§ **Given task A**: Recast the rows in the records below as a numbered list with blank lines left out, covering only the stretch from the line that contains "Where should I" through the end of the records. Leave the pictures out of your answer.

§ **Excerpted passage**:
---

By Staff | Sep 20, 2011

The fire union brought forward during labor negotiations Tuesday a new proposal that is not contingent on the city manager’s resignation.

The Cape Coral Professional Firefighters Union Local 2424 proposed a plan that involves $1.165 million in savings – 7.6 percent of payroll – based on a pension contribution increase, cuts to holiday and vacation hours, and more.

According to Mark Muerth, the union’s president, members would contribute 10 percent toward pension, up 3 percent from a 7 percent contribution.

In addition to the $1.165 million, the city would save an additional $260,000 under the proposal as three positions become vacant in the coming cycle. He cited an extra $1.2 million in savings through an existing “pay step” freeze.

Muerth explained that the city saved approximately $300,000 per year in 2010 and 2011 because of the pay freeze in place. Under the new plan, pay increases would remain frozen over the next two years – 2012 and 2013.

“We’re giving up this product of the annual step increases,” Muerth said.

In total, the proposal is expected to save $2.5 million over a few years.

---

[Records for locating described items]
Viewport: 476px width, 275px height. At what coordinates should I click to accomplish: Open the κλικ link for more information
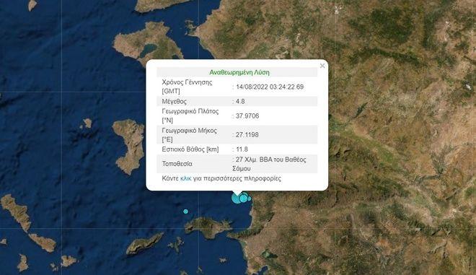[x=185, y=178]
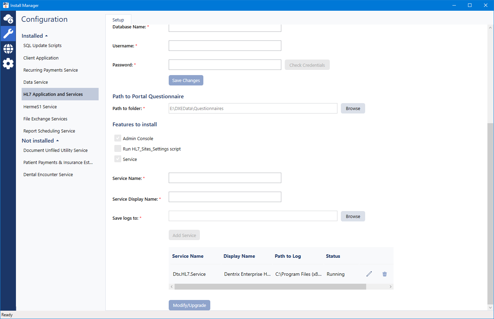Edit Dtx.HL7.Service with pencil icon
494x319 pixels.
click(369, 274)
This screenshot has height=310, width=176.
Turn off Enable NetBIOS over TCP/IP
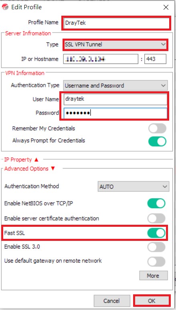[x=156, y=203]
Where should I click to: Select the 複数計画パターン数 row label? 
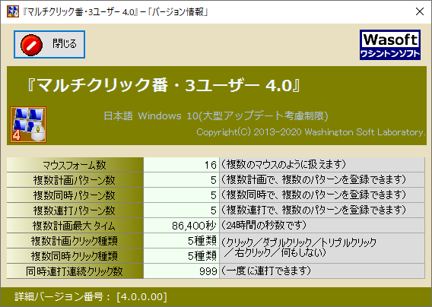[x=75, y=180]
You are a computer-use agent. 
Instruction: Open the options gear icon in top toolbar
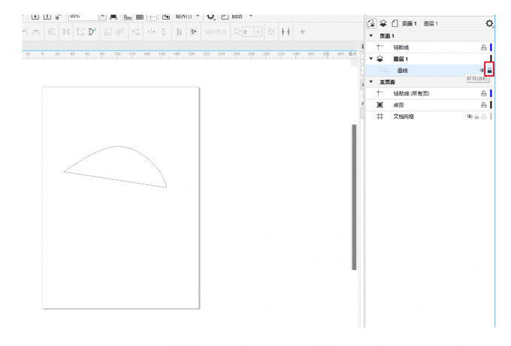210,15
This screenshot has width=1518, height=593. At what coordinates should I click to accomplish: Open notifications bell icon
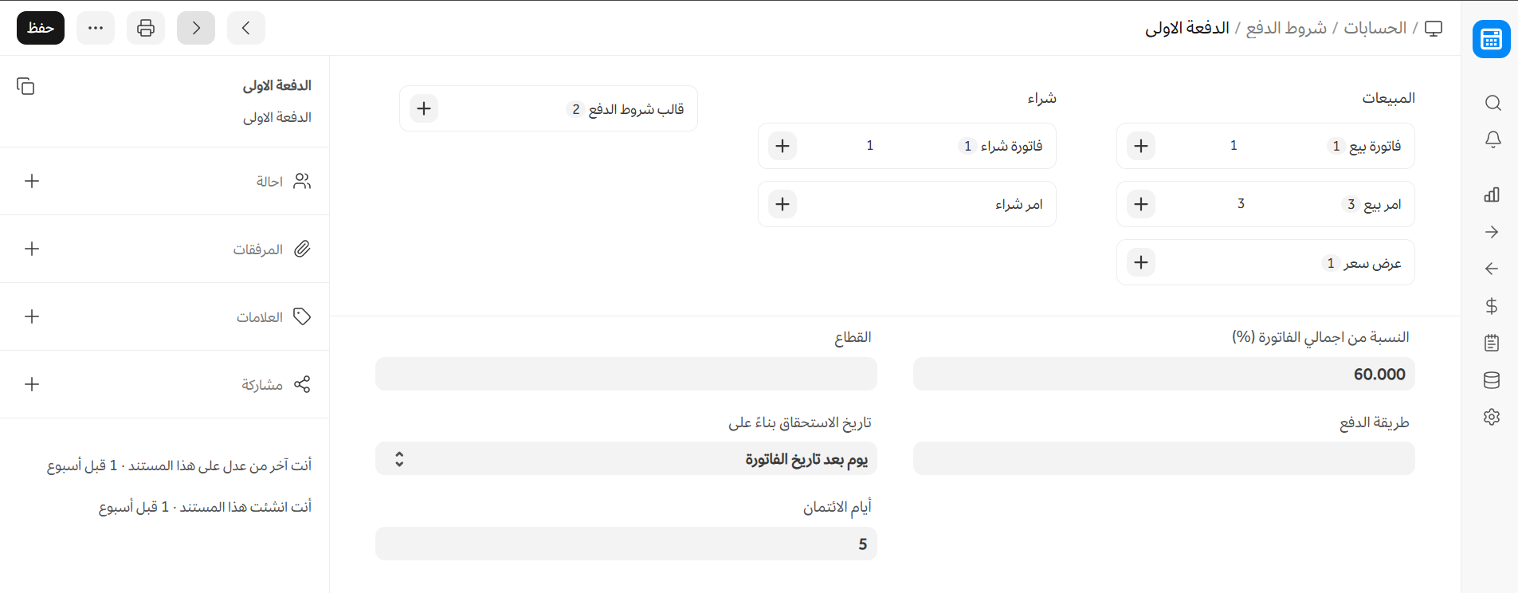point(1493,139)
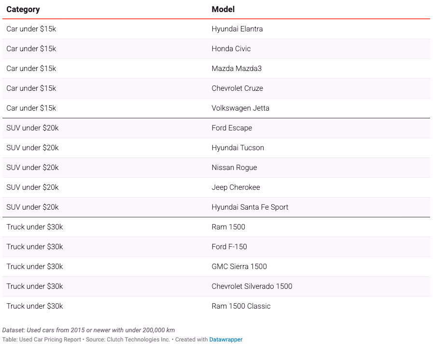Click the Clutch Technologies source text

coord(127,340)
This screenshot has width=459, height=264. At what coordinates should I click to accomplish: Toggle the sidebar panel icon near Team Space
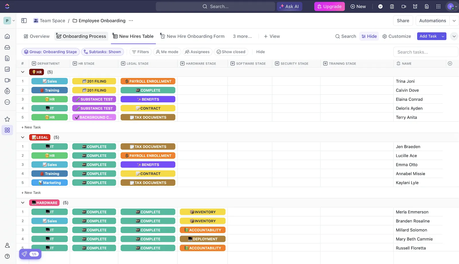[24, 21]
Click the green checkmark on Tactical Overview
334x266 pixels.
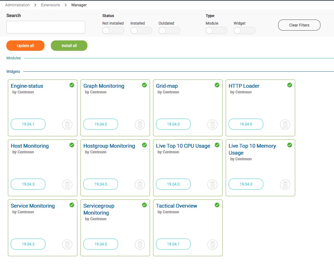(x=217, y=205)
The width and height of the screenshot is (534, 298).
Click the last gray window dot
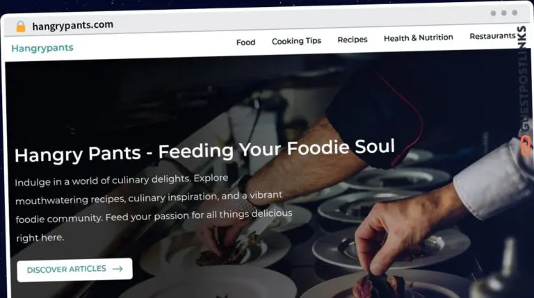click(x=515, y=13)
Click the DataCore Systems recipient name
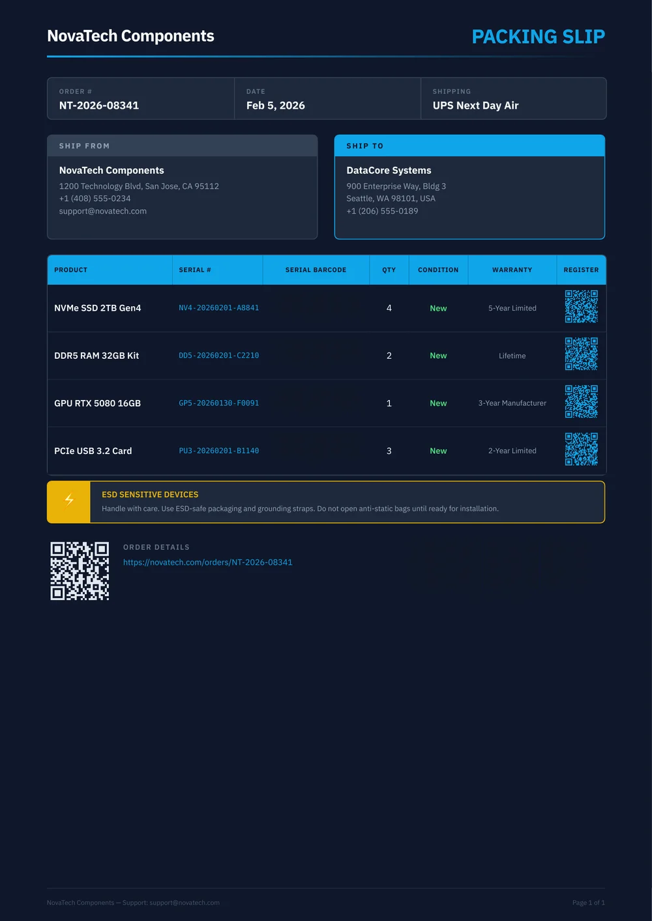The image size is (652, 921). point(389,171)
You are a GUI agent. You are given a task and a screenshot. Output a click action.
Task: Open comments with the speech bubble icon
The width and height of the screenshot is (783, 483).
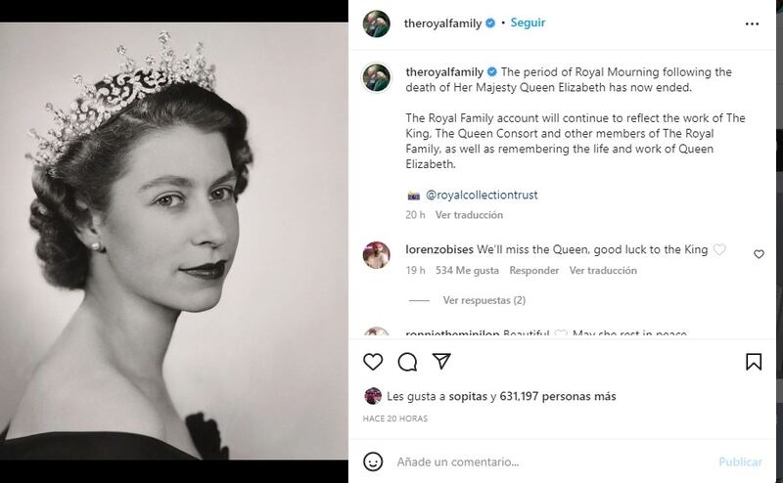[407, 362]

---

§ **Given task B**: Based on the article about the fire union's proposal, say whether each statement agrees with it, and quote the words that decide it: (i) Union members would contribute 10 percent toward their pension. (ii) Pay increases would stay frozen through 2014. (iii) The new proposal depends on the city manager's resignation.

§ **Right answer A**:
1. Where should I click to: Select the 複数計画パターン数 row label? 
2. [x=75, y=180]
3. You are a computer-use agent. 
4. Instruction: Open the options gear icon in top toolbar
5. 210,15
6. This screenshot has width=1518, height=593. At what coordinates should I click to accomplish: Open notifications bell icon
7. point(1493,139)
8. Click the Clutch Technologies source text
9. coord(127,340)
10. This screenshot has width=459, height=264. At what coordinates should I click to accomplish: Toggle the sidebar panel icon near Team Space
11. [24, 21]
12. Click the green checkmark on Tactical Overview
13. 334x266 pixels.
14. (x=217, y=205)
15. The width and height of the screenshot is (534, 298).
16. Click the last gray window dot
17. click(x=515, y=13)
18. Click the DataCore Systems recipient name
19. The image size is (652, 921). point(389,171)
20. You are a GUI agent. You are given a task and a screenshot. Output a click action.
21. Task: Open comments with the speech bubble icon
22. The width and height of the screenshot is (783, 483).
23. [407, 362]

§ **Right answer B**:
(i) Yes: "members would contribute 10 percent toward pension, up 3 percent from a 7 percent contribution"
(ii) No: "pay increases would remain frozen over the next two years – 2012 and 2013"
(iii) No: "a new proposal that is not contingent on the city manager’s resignation"